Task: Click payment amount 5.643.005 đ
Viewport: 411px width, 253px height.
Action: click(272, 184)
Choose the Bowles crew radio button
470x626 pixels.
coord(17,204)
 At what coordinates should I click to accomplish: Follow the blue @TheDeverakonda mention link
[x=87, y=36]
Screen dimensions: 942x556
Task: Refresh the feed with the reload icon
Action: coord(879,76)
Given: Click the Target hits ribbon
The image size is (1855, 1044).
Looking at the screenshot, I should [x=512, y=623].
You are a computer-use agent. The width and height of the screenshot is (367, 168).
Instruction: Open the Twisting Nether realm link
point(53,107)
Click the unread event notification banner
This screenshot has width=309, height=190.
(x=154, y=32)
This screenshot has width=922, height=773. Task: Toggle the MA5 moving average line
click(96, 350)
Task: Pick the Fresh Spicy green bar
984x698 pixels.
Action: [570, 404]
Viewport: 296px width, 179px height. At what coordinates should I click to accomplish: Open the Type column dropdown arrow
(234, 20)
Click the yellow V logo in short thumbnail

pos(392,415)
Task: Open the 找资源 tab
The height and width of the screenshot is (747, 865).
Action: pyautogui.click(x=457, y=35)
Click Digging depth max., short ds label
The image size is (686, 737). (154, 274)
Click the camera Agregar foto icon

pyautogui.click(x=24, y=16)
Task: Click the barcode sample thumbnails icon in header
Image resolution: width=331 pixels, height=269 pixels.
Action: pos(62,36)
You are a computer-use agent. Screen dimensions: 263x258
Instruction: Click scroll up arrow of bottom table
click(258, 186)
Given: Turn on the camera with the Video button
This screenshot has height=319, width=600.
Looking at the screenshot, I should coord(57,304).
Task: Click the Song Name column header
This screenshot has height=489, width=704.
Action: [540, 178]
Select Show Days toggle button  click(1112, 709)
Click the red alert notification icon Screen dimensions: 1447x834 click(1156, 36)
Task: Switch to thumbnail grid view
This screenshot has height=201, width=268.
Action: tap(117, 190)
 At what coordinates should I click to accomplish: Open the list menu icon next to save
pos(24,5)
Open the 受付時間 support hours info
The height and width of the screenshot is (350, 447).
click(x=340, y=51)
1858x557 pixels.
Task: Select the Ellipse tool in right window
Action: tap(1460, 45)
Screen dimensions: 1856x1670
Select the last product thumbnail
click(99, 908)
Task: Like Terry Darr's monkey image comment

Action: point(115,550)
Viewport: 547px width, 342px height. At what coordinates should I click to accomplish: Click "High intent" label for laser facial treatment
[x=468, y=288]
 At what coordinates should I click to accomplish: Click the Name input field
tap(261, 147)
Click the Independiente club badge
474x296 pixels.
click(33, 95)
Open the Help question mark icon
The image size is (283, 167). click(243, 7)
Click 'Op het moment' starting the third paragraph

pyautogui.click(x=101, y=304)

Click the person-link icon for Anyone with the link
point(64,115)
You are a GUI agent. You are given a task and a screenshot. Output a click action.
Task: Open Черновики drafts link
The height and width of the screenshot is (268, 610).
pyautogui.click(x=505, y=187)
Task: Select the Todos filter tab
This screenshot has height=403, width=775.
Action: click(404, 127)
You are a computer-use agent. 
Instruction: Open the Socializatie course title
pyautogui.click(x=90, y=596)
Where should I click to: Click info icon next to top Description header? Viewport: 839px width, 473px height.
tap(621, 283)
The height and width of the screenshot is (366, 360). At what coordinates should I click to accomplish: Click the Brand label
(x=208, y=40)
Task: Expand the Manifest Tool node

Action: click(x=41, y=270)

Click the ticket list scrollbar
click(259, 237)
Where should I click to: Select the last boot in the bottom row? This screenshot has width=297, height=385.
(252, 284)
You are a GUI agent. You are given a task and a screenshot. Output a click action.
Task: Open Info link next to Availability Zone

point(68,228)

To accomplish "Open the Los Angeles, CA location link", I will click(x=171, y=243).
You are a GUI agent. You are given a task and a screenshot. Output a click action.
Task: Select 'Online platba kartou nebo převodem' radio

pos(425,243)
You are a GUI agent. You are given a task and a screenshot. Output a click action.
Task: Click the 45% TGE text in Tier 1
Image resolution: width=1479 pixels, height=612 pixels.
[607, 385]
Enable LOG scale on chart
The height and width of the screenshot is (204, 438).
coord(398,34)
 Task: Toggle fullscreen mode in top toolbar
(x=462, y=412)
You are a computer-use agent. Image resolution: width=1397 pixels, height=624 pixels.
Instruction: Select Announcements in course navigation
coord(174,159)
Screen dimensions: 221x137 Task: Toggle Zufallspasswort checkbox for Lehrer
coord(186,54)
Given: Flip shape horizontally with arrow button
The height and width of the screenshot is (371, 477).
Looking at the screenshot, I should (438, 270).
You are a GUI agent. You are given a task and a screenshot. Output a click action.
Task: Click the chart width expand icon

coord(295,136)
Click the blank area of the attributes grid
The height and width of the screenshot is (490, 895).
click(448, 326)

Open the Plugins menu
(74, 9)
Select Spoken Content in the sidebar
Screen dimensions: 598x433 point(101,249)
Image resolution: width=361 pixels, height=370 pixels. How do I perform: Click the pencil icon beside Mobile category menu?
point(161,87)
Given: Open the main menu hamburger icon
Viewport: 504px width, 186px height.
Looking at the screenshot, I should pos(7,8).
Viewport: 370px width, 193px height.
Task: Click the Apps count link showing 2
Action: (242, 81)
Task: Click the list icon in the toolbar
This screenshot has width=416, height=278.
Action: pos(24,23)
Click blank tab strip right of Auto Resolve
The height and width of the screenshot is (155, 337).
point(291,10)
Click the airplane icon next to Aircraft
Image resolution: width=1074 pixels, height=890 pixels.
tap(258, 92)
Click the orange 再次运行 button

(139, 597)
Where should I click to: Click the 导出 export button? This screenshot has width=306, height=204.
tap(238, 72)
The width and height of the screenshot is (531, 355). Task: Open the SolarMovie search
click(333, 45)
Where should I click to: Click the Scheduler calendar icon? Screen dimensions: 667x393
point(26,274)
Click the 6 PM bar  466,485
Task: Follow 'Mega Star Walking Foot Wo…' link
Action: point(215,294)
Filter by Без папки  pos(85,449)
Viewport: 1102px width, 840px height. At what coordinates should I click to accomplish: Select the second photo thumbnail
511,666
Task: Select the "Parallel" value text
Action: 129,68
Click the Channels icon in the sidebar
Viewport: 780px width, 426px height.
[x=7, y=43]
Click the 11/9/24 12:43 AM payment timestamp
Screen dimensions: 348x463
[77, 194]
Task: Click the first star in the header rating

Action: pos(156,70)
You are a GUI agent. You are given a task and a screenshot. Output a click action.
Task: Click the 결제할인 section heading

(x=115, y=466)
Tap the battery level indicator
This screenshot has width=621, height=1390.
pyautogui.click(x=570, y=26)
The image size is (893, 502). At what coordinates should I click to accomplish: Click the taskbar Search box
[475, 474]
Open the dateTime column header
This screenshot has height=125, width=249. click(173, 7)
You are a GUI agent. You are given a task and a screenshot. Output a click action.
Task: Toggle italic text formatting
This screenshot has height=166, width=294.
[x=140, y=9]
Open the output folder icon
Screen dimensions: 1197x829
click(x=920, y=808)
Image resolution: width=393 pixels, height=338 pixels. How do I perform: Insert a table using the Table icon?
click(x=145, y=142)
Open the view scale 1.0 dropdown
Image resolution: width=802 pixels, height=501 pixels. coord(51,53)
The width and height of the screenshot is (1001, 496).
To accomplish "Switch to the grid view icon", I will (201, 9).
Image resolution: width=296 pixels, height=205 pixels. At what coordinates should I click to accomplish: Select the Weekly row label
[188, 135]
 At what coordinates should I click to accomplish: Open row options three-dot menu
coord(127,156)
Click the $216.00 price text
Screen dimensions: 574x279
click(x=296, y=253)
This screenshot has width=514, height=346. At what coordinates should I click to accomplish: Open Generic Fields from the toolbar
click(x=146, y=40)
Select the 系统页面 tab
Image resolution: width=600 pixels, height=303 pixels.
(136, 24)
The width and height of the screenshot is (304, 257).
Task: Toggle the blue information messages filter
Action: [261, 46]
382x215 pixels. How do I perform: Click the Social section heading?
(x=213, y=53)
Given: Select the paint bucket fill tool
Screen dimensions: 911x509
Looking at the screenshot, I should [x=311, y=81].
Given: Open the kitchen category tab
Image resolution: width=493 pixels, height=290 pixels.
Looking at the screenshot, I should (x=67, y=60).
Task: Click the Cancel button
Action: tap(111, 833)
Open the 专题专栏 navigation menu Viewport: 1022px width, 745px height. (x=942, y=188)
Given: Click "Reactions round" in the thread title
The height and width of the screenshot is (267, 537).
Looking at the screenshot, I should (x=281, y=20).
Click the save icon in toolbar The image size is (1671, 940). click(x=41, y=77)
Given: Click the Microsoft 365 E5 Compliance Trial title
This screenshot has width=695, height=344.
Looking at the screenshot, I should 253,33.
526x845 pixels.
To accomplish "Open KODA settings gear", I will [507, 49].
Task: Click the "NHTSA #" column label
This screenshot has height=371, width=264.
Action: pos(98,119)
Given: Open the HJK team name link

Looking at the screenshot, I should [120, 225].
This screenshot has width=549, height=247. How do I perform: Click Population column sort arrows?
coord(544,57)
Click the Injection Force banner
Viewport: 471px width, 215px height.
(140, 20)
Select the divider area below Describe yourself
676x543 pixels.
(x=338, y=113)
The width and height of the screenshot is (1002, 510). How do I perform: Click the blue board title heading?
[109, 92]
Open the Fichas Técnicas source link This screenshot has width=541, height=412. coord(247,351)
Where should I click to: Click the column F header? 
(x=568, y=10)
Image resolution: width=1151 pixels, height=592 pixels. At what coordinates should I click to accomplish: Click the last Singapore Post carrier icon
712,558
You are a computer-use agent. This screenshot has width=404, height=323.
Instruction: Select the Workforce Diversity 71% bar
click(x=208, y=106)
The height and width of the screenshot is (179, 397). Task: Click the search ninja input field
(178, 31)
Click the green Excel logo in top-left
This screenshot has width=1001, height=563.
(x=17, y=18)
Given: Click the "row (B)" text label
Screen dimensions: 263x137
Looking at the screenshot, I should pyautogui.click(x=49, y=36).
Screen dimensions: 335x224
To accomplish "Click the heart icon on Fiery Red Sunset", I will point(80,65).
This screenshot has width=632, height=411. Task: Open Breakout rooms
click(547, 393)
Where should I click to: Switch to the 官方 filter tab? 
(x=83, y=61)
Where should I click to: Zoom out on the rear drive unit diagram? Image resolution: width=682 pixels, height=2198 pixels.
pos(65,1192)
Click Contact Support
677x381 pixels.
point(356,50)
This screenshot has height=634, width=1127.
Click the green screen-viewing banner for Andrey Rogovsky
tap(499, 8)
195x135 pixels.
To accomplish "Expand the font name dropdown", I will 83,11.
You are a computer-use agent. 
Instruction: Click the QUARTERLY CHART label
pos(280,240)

::::::::::

→ Your task
Once you find the line with "Select Spoken Content in the sidebar" above, print it and every line after it up to and including the line with "Given: Open the main menu hamburger icon", exactly as written and nothing else.

→ Expected output
Select Spoken Content in the sidebar
Screen dimensions: 598x433 point(101,249)
Image resolution: width=361 pixels, height=370 pixels. How do I perform: Click the pencil icon beside Mobile category menu?
point(161,87)
Given: Open the main menu hamburger icon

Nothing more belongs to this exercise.